PROBABILITY AND STATISTICS, OPERATIONAL RESEARCH
- Probability. Stochastic processes, dependence models and their applications to biology and finance. Applications to biology focus on stochastic reaction networks, on their stationary regime, on multi-scale settings, and on model extensions driven by biochemistry, while in finance applications focus both on multi-asset derivative pricing and on the modelling and stochastic comparison of portfolios having dependent assets.
- Statistics. Methodological statistics and its fundamental role in data collection, analysis, and interpretation. Statistics as one of the pillars of data science and machine learning. Hierarchical modeling and Bayesian statistics for capturing complex relationships and dependencies among variables. Application in biology, spatial statistics, genetics, clinical trials, design of experiments.
- Operations research. Development of optimization models and solution algorithms for a wide range of applications, including marketing, logistics, production scheduling, and engineering design. The applied methodologies include: stochastic and robust optimization; dynamic programming, reinforcement learning, and simulation-based optimization; matheuristics for combinatorial optimization, possibly integrated with machine learning.
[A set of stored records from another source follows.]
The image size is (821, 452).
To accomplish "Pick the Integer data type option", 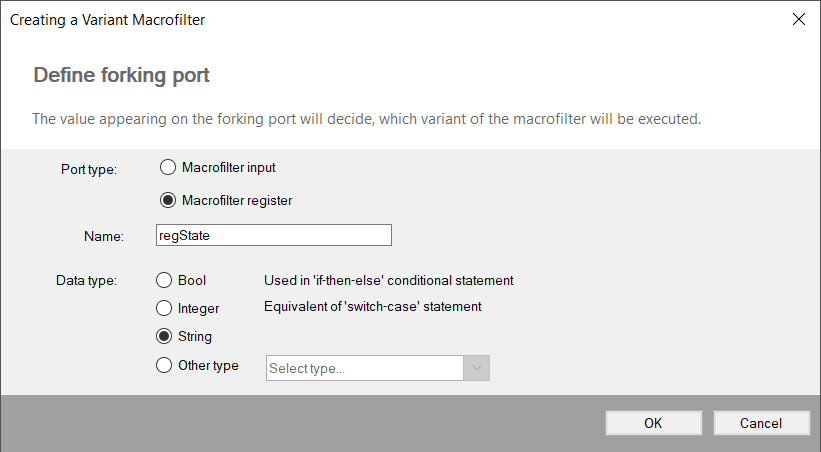I will (x=164, y=309).
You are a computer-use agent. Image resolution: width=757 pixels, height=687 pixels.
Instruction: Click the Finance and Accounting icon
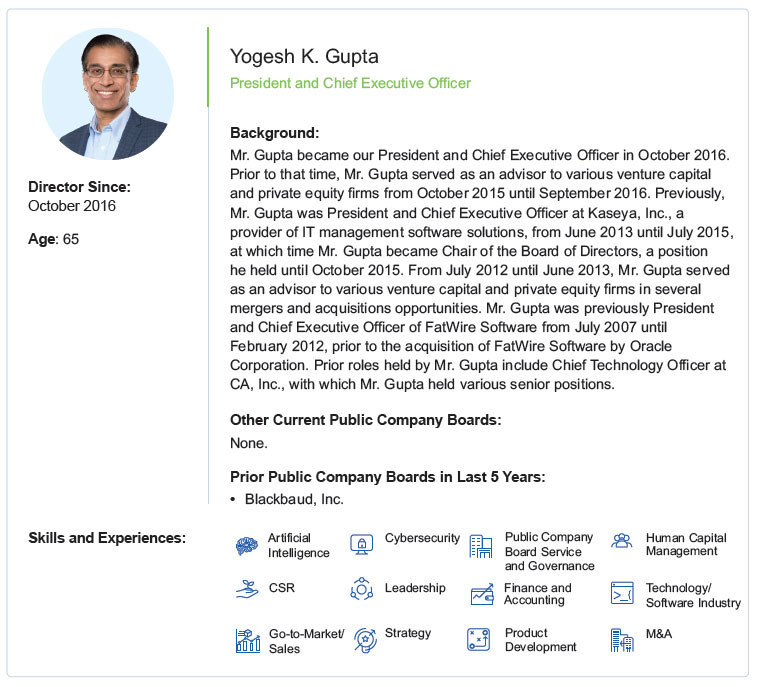(482, 594)
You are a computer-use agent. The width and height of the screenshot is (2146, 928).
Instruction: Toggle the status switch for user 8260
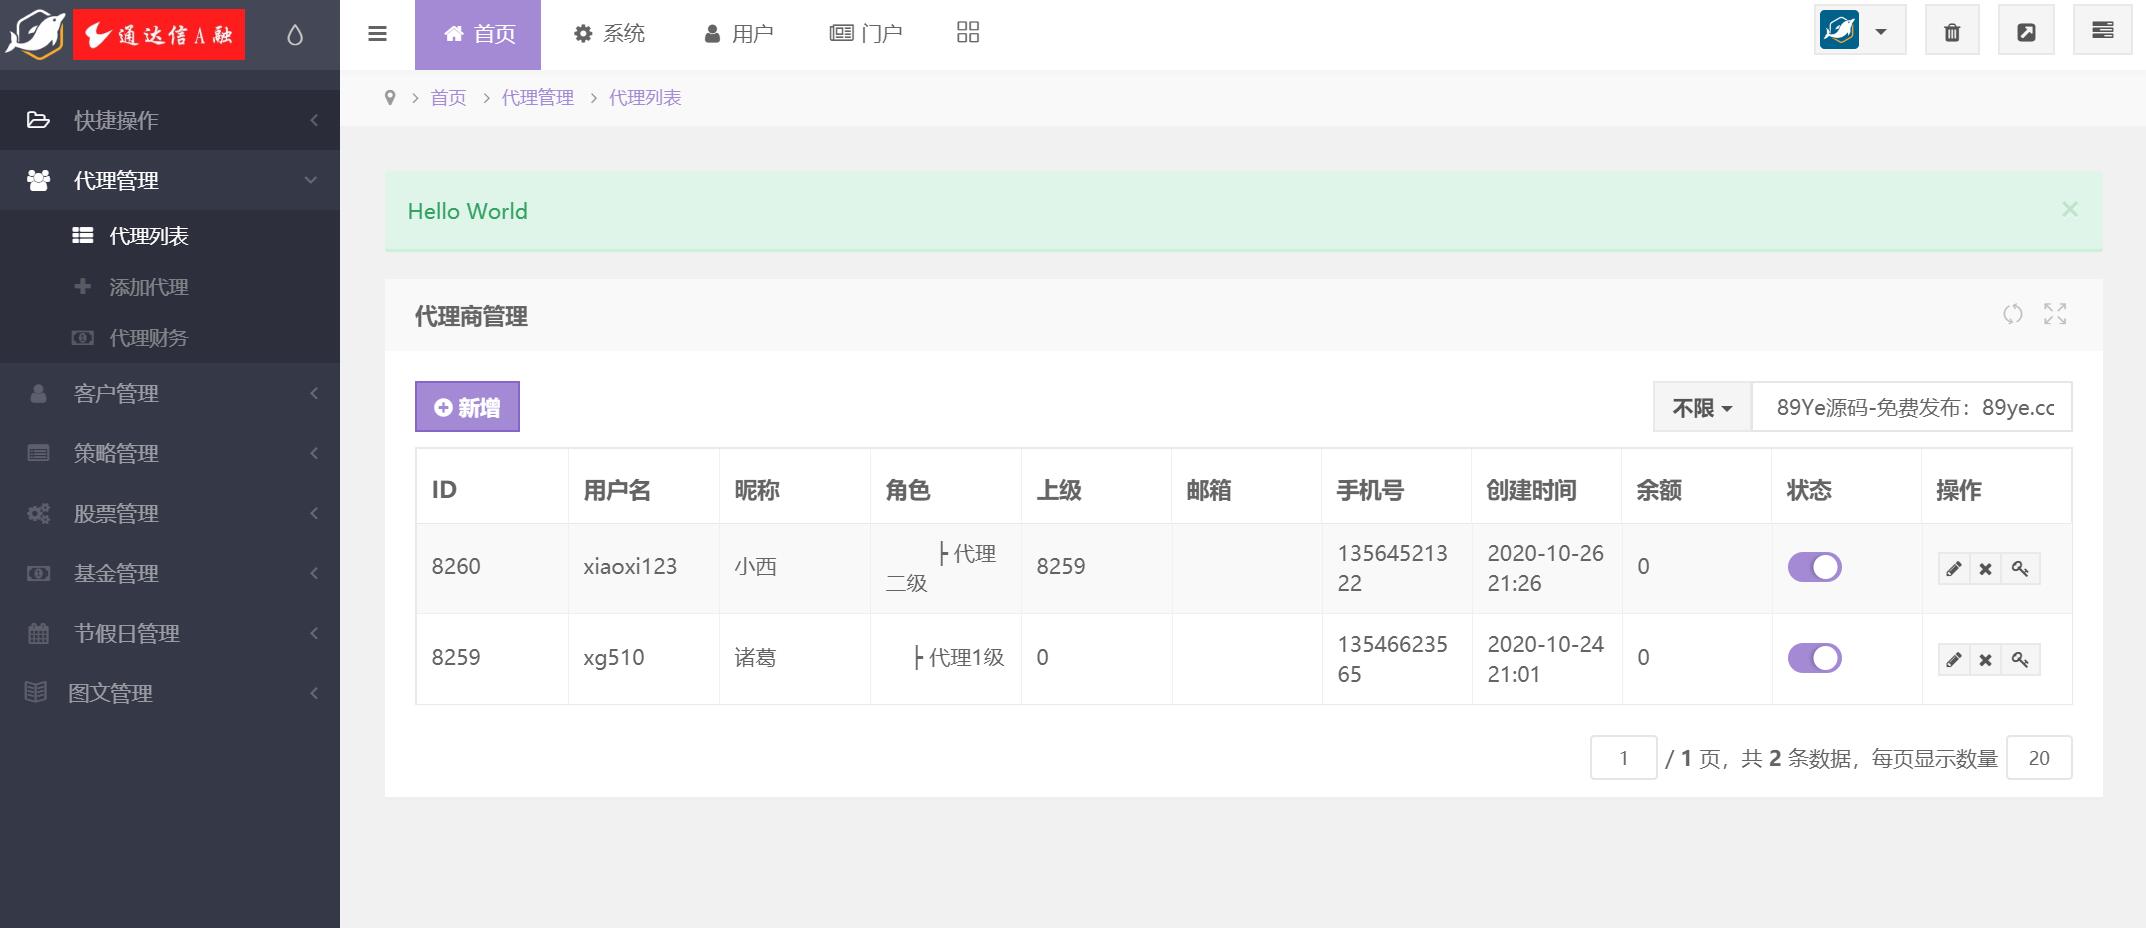1814,567
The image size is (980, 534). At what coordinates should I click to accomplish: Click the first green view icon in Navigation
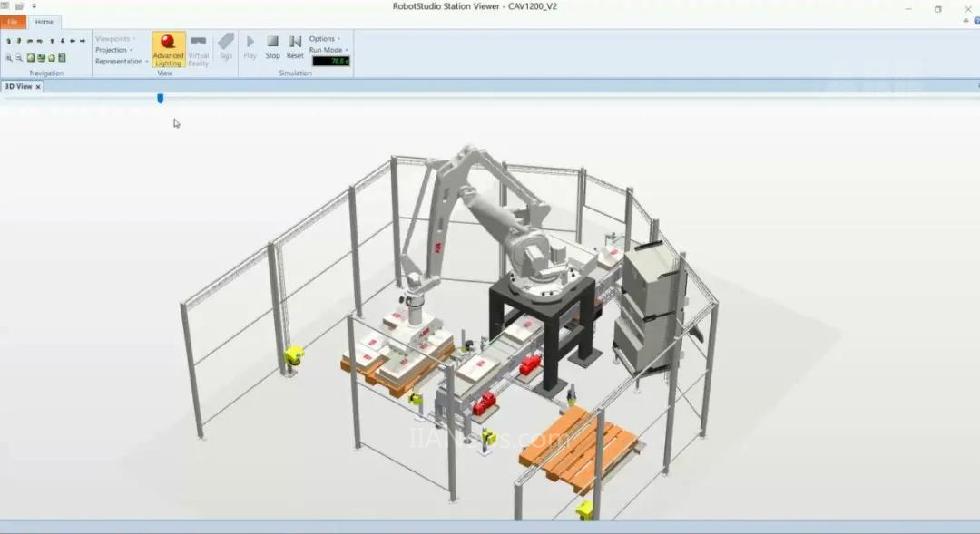pos(30,58)
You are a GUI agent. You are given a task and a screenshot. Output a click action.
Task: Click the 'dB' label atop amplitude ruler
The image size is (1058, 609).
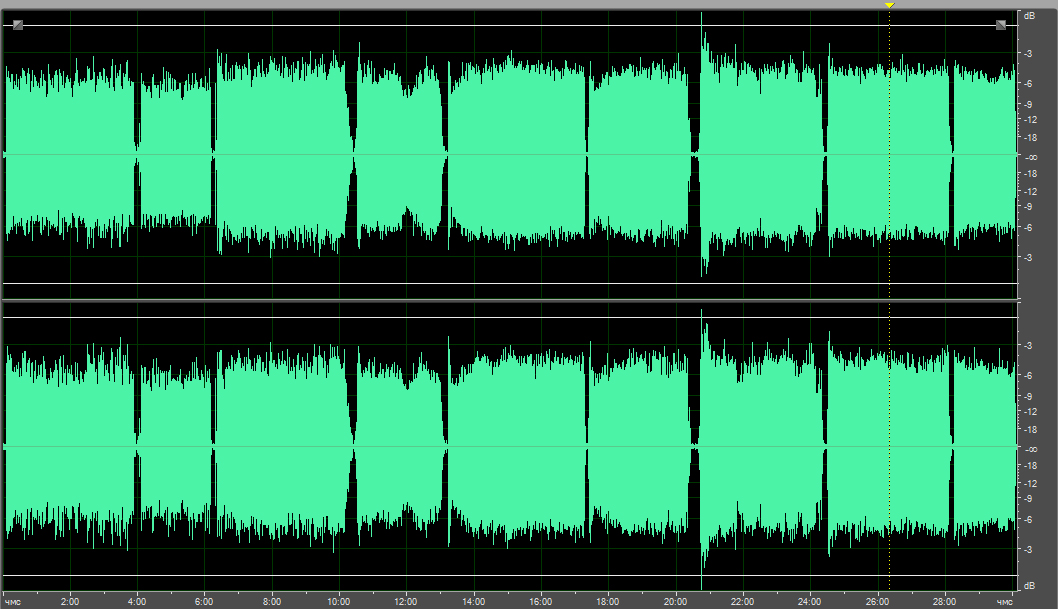click(1029, 16)
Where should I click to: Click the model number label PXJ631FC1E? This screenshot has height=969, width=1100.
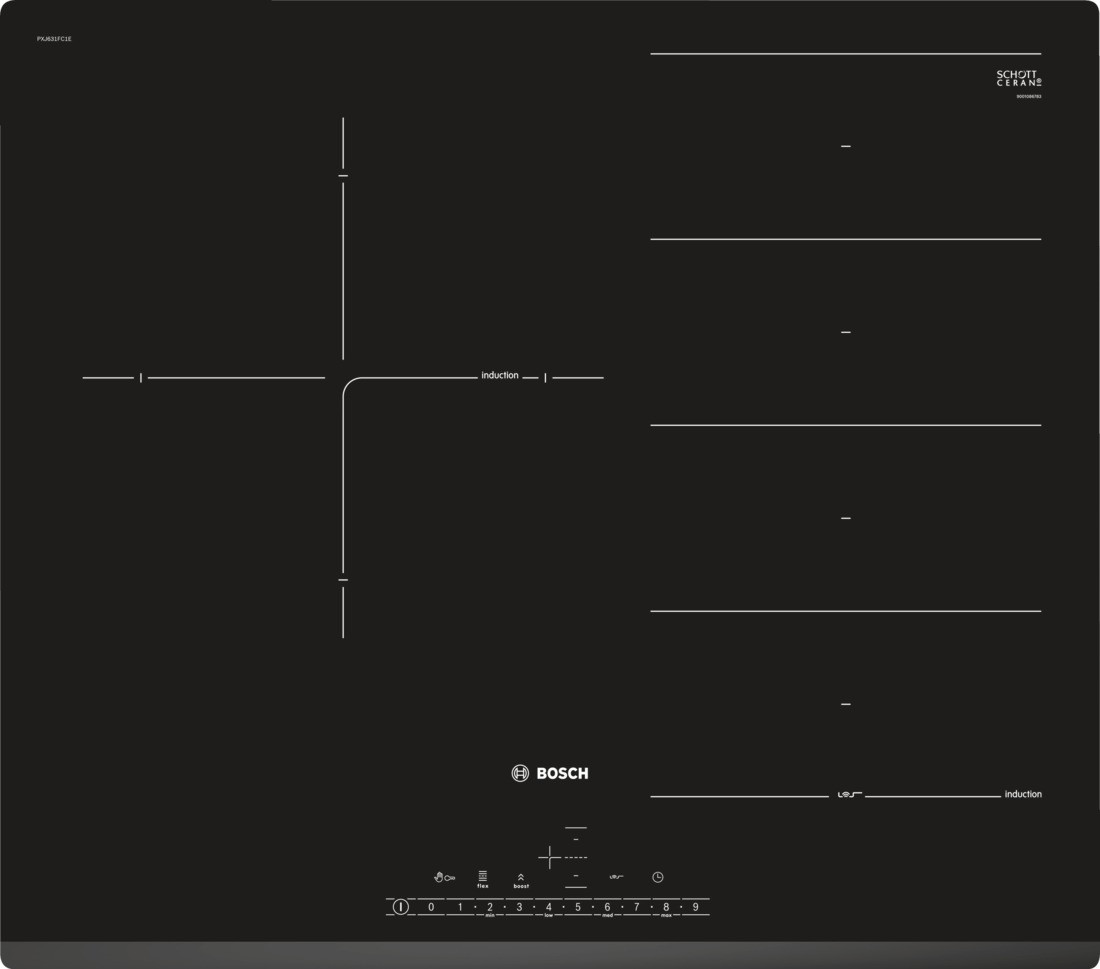coord(55,38)
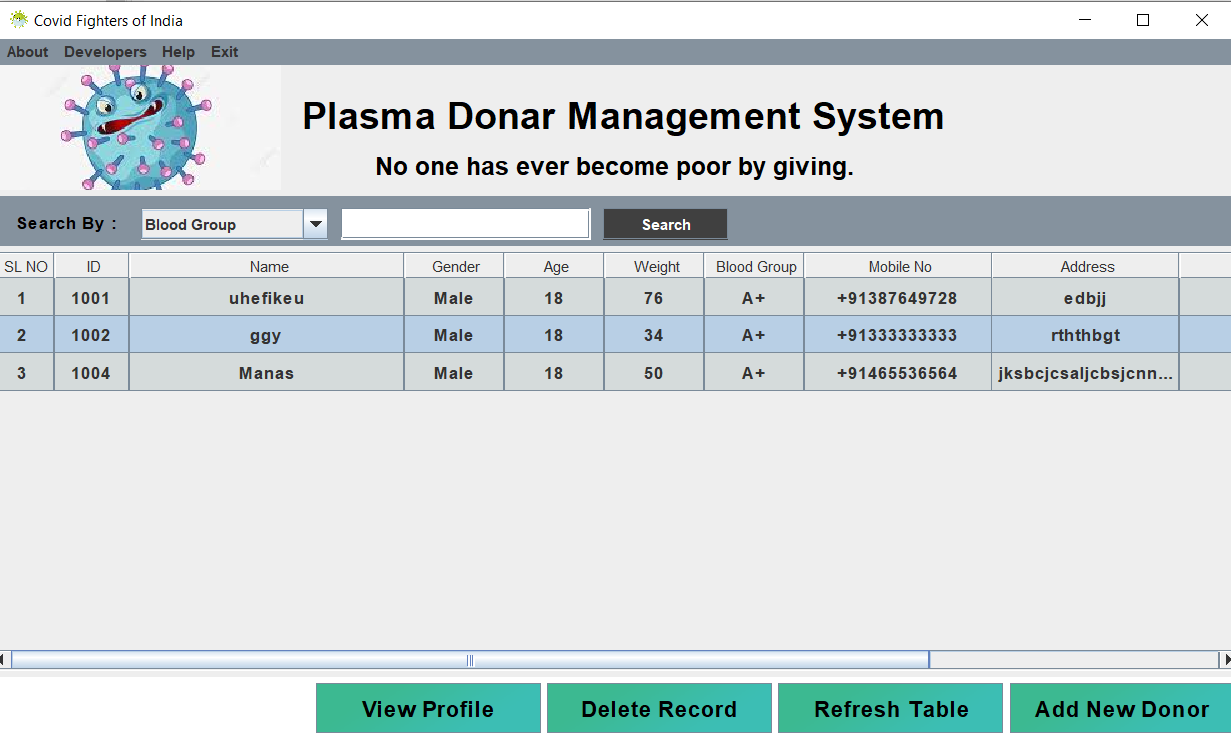Viewport: 1231px width, 742px height.
Task: Open the Help menu
Action: pyautogui.click(x=178, y=52)
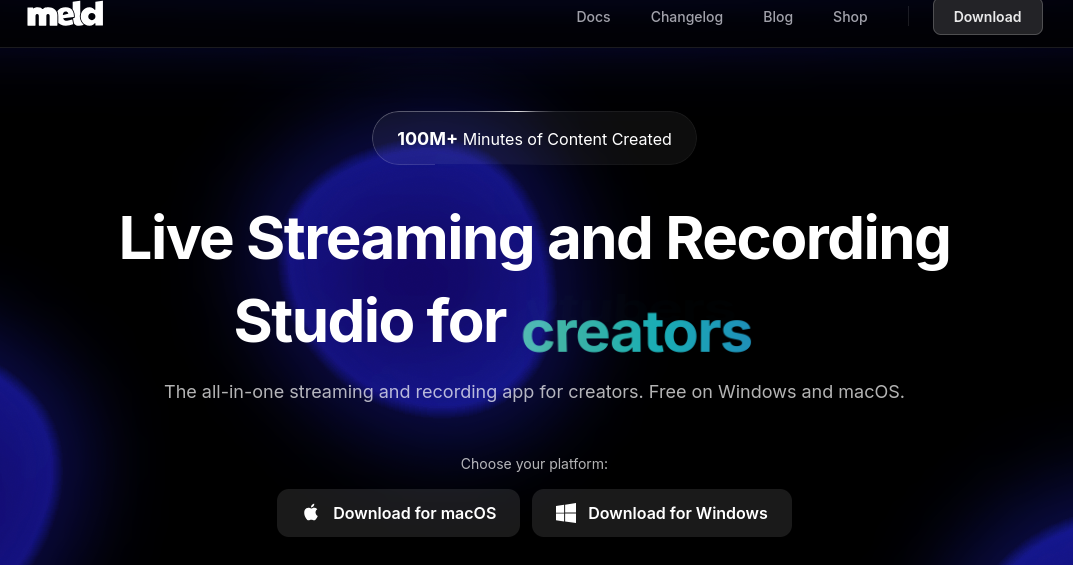Visit the Blog section

click(x=777, y=17)
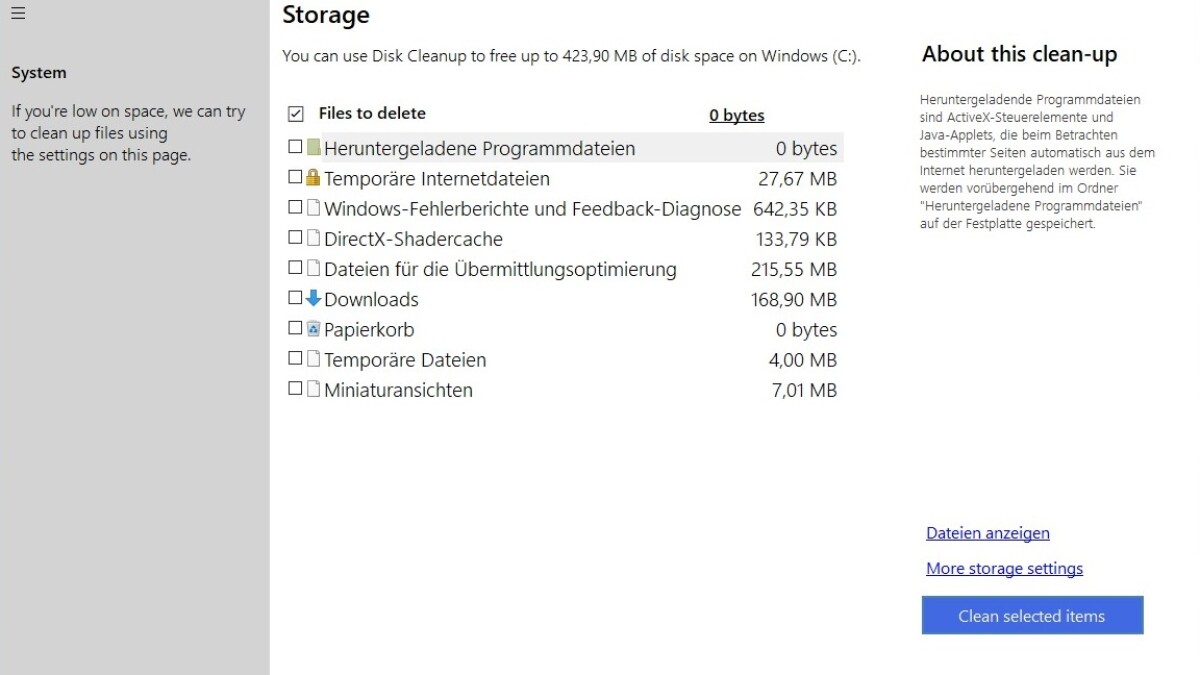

Thanks to the interplay between theoretical, foundational, and applied aspects of the research in Mathematics and Statistics, the PhD programme in Mathematical Sciences provides a training specifically focused on the creation of innovative research approaches. These are essential to adequately support innovation and technological transfer processes, which are more and more demanding in terms of original theoretical and methodological strategies to manage the increasing complexity of socio-economical paradigms.